● Material provided:

***

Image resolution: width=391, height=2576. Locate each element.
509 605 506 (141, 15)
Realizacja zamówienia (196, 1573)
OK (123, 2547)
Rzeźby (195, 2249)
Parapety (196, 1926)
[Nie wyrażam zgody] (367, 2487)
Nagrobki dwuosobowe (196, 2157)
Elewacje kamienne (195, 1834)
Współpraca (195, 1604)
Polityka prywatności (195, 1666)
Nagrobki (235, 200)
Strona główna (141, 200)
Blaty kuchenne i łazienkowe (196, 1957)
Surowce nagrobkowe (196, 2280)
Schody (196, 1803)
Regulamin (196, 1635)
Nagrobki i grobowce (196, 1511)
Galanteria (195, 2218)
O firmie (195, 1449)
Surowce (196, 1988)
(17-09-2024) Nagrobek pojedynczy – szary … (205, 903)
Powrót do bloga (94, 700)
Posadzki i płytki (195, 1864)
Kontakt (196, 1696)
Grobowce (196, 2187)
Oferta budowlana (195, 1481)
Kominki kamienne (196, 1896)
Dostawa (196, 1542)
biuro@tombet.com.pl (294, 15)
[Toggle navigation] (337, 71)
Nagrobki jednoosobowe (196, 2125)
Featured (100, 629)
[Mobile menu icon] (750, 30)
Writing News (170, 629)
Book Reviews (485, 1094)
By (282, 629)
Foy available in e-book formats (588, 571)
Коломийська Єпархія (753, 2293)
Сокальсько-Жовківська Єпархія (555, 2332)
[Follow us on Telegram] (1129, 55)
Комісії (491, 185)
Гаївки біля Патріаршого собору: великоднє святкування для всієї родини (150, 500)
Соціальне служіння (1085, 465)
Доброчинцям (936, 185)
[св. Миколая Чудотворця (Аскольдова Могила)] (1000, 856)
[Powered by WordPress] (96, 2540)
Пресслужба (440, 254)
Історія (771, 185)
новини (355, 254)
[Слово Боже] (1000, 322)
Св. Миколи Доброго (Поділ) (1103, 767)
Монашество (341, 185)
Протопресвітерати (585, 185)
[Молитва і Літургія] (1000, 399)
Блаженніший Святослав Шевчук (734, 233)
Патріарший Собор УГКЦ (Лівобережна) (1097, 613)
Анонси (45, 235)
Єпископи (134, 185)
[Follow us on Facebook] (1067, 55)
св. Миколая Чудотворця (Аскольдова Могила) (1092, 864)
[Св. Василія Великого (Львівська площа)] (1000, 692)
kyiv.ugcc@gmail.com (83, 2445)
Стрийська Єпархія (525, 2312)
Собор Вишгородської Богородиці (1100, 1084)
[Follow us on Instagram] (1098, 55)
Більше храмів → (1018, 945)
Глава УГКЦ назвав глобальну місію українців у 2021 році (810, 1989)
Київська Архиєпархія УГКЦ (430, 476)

***

● Problem statement: Give back, word for word, only the lines above from the line holding "[св. Миколая Чудотворця" to the line holding "[Молитва і Літургія] (1000, 399)", both included.

● Written answer:
[св. Миколая Чудотворця (Аскольдова Могила)] (1000, 856)
[Powered by WordPress] (96, 2540)
Пресслужба (440, 254)
Історія (771, 185)
новини (355, 254)
[Слово Боже] (1000, 322)
Св. Миколи Доброго (Поділ) (1103, 767)
Монашество (341, 185)
Протопресвітерати (585, 185)
[Молитва і Літургія] (1000, 399)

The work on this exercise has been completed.